Thank you Watkins, Hortenzie, Mr. Cellophane, and others for what has helped you.
Cofty: Our conclusions about the big questions are important. They should be based on a long and rational process that includes facing up to the very best arguments from all sides.
My best advice to exiting JWs is to put the question on hold for a long time. Focus on far more practical priorities like family, friends, fun, education and careers.
Cofty, I definitely like your advice. These things take time, and I need to give it that time without neglecting the other important aspects of my life.
I'm in a kind of awkard place right now, which definitely means I need time to figure it out. I'm not necessarily concerned about being wrong. I'm happy with whatever place I find myself in the afterlife. If it's a state of nothingness, I won't feel anything. If it's heaven, I expect perfection. If its hell, I'll be in good company. I doubt that I'll be punished for my lack of knowledge if I continue searching for this, and if for some reason God doesn't exist, I don't feel that a search for him will be in vain because doing so keeps my mind active. What I find odd about my situation is a general lack of feeling for myself. When I read about the lies we have been taught, I feel for all my brothers and sisters who have been misled, but am not really upset for me. I'm only upset for me when I think of how friends and family will shun me for being misled. It's almost as if I'm looking at most things from the third-person, reading a novel and feeling for the characters, but not really visualizing myself under their circumstances, as if I'm removed (at least emotionally) from the situation. Maybe that's my coping mechanism. I've always felt a little dead inside, so it's nothing new.
In taking time, I really need to take the time to read the Bible.

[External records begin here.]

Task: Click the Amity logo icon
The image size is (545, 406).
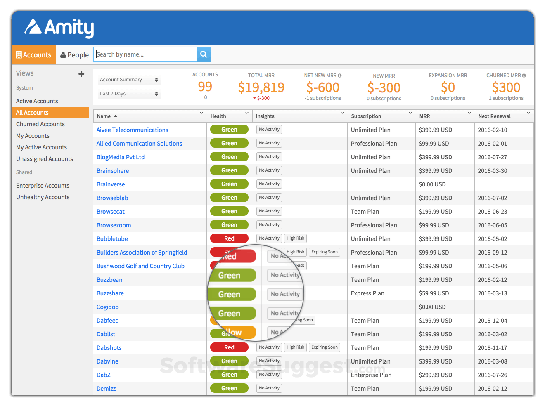Action: tap(33, 28)
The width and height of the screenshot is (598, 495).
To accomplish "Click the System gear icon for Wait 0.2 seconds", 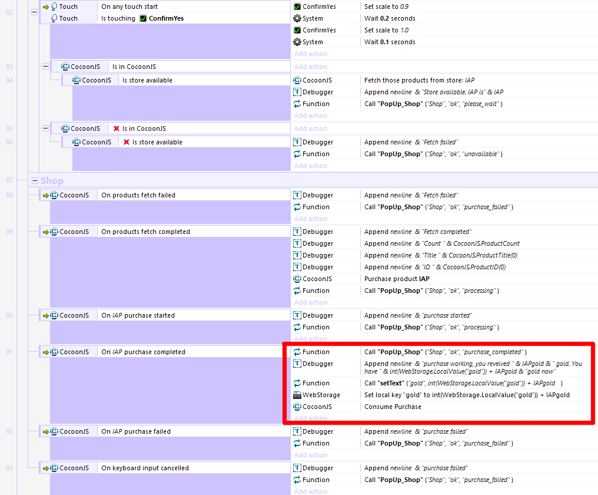I will point(297,18).
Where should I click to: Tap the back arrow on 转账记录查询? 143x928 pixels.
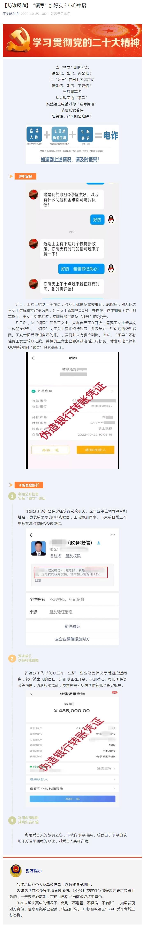tap(31, 693)
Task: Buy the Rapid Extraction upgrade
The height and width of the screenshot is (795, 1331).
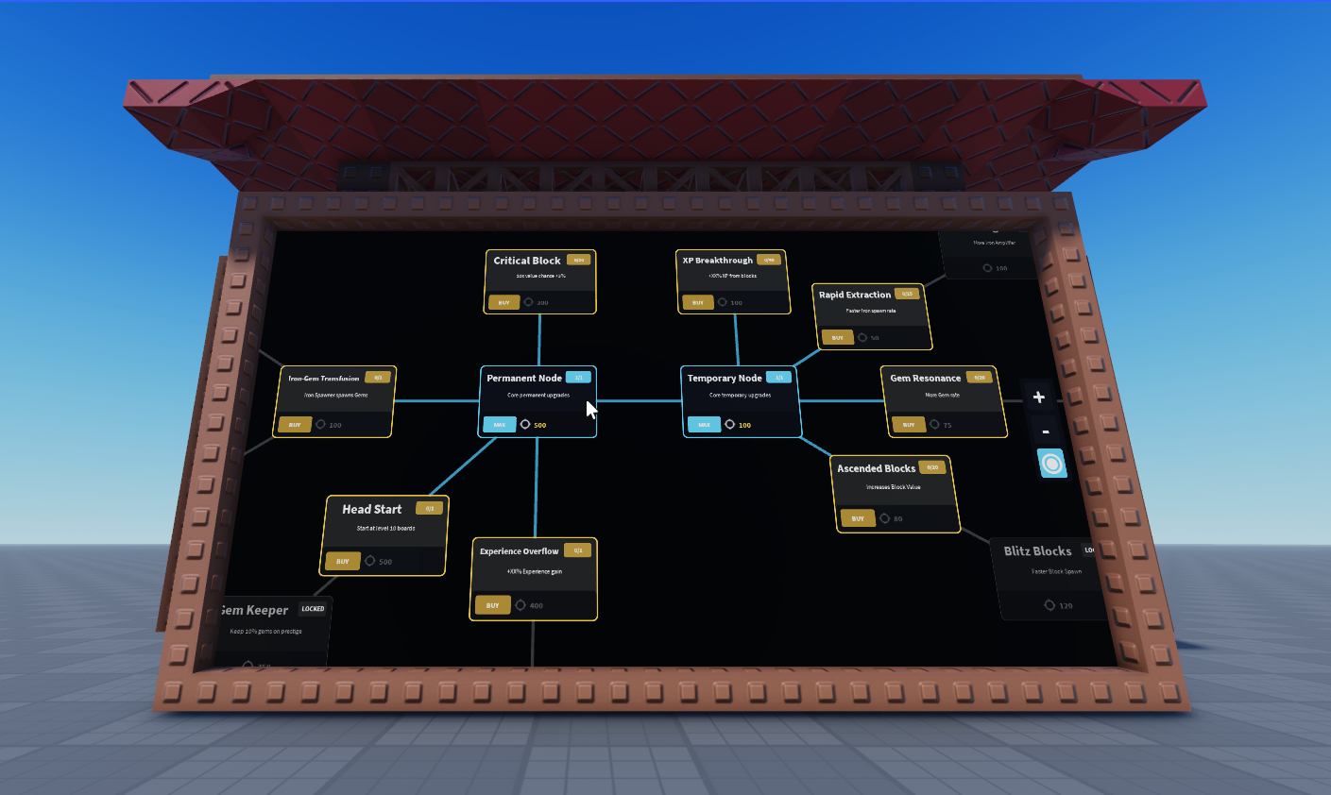Action: click(838, 337)
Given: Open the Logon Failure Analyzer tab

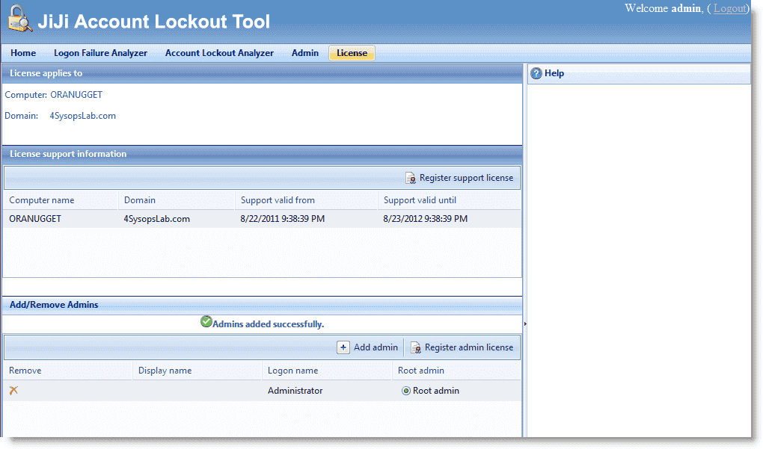Looking at the screenshot, I should point(100,53).
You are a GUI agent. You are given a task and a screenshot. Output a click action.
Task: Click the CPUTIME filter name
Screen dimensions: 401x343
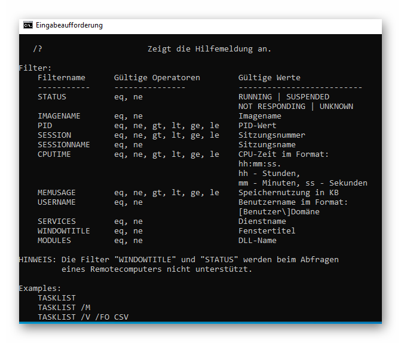pyautogui.click(x=54, y=154)
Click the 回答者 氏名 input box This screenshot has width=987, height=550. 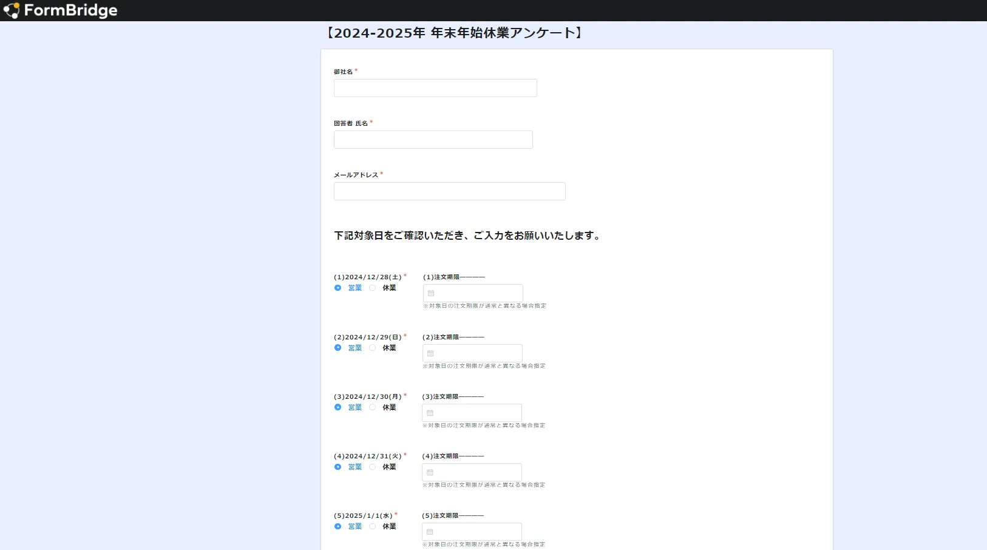click(433, 140)
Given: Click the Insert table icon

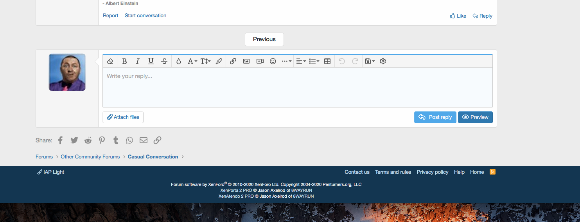Looking at the screenshot, I should click(x=328, y=61).
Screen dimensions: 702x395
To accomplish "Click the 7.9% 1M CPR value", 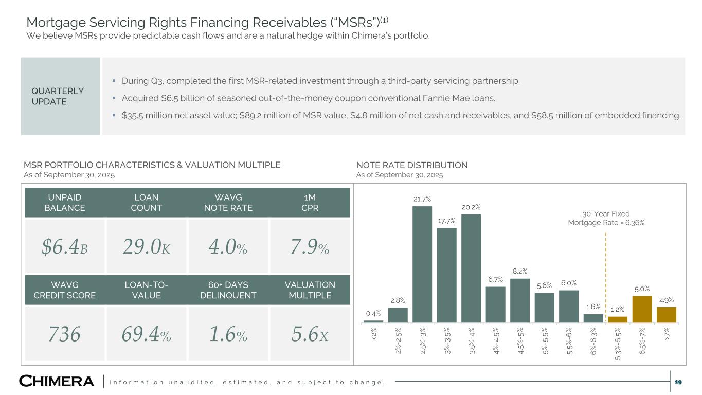I will (309, 247).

I just haven't been able to bring myself to do it.
It's funny because I've actually been searching for God for a long time, and have just had blind faith. I remember sitting in my room as a little kid with similar doubts in God. I reasoned that if I could prove the existence of the Devil, I could prove the existence of God. So I started screaming to the Devil that I would sell my soul to him for one simple act of levitation. Something to prove that he was real. That of course never happened. If the Devil is eager to steal our souls, he missed an easy opportunity. Needless to say, I was a pretty messed up JW kid. I still have thoughts like this, except now it's going to the cemetery asking the Devil to reveal himself.
But on the opposite end of things. I've started praying to Jehovah, to the Creator, to Jesus. Out of the four, none have answered my prayers. They all seem so lifeless, like figments of my imagination. I can't explain the big questions in life. Who are we? How did we get here? But at the same time I really don't care if I can or not. Those questions aren't that important to me. But I haven't quite found what is important to me except family and friends.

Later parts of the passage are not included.